MATERIAL PROVIDED
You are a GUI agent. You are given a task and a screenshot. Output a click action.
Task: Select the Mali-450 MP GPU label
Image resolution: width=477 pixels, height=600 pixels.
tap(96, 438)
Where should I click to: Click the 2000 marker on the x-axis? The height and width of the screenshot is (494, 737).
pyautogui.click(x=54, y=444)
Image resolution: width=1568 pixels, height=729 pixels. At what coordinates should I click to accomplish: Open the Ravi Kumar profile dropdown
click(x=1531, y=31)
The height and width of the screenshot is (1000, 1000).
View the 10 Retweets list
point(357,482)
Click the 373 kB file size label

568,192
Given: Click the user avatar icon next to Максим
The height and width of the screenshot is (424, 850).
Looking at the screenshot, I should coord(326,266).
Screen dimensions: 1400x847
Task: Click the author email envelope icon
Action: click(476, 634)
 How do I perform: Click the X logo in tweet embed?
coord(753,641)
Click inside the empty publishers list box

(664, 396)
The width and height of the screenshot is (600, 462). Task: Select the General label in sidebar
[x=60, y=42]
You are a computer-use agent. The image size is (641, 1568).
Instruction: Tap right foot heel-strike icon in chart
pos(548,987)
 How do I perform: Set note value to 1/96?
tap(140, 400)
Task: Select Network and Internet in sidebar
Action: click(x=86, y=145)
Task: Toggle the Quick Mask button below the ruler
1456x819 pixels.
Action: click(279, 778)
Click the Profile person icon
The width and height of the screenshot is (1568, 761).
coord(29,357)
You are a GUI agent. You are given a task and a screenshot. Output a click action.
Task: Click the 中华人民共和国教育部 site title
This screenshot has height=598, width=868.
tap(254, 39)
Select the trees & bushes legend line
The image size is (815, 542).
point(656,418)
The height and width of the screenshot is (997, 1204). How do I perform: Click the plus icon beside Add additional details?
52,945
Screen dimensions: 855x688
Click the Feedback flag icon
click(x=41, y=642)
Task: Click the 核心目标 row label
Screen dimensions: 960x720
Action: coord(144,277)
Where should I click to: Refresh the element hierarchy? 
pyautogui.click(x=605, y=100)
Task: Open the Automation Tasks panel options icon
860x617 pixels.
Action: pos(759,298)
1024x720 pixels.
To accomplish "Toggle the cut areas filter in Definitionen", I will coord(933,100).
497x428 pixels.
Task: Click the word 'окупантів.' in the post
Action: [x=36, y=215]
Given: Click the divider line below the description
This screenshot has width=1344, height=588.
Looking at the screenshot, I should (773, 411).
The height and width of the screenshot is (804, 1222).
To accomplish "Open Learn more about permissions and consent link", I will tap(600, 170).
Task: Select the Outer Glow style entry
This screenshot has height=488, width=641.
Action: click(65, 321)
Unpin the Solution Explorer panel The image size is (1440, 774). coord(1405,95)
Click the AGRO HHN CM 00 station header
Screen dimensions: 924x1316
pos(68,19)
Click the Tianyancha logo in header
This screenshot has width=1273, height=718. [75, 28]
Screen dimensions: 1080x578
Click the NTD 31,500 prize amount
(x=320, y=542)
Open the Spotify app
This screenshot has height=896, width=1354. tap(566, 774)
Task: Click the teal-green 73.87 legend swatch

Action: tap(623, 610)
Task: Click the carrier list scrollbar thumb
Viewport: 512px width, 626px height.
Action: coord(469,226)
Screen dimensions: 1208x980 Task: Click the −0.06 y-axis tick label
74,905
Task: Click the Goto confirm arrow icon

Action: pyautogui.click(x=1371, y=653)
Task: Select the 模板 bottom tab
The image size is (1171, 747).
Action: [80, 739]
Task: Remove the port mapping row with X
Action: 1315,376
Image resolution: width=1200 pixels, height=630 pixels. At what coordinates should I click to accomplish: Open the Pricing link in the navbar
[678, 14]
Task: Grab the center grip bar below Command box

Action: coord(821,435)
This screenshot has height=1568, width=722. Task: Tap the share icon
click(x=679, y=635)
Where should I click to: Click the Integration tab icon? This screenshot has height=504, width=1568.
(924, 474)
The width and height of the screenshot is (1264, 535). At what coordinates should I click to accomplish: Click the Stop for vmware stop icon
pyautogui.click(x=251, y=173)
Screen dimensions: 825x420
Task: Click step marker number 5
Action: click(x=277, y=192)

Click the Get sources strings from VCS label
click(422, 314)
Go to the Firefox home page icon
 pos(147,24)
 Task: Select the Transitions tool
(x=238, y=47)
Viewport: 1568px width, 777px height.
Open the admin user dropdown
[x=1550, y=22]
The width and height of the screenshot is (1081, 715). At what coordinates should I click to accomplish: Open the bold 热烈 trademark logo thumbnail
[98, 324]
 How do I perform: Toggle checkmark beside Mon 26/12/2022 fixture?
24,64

REQUIRED WORK
Copy out word for word the lines above, from the line with "Where should I click to: Click the Integration" up to and including the last line.

FINISHED EXERCISE
Where should I click to: Click the Integration tab icon? This screenshot has height=504, width=1568.
(924, 474)
The width and height of the screenshot is (1264, 535). At what coordinates should I click to accomplish: Click the Stop for vmware stop icon
pyautogui.click(x=251, y=173)
Screen dimensions: 825x420
Task: Click step marker number 5
Action: click(x=277, y=192)

Click the Get sources strings from VCS label
click(422, 314)
Go to the Firefox home page icon
 pos(147,24)
 Task: Select the Transitions tool
(x=238, y=47)
Viewport: 1568px width, 777px height.
Open the admin user dropdown
[x=1550, y=22]
The width and height of the screenshot is (1081, 715). At what coordinates should I click to accomplish: Open the bold 热烈 trademark logo thumbnail
[98, 324]
 How do I perform: Toggle checkmark beside Mon 26/12/2022 fixture?
24,64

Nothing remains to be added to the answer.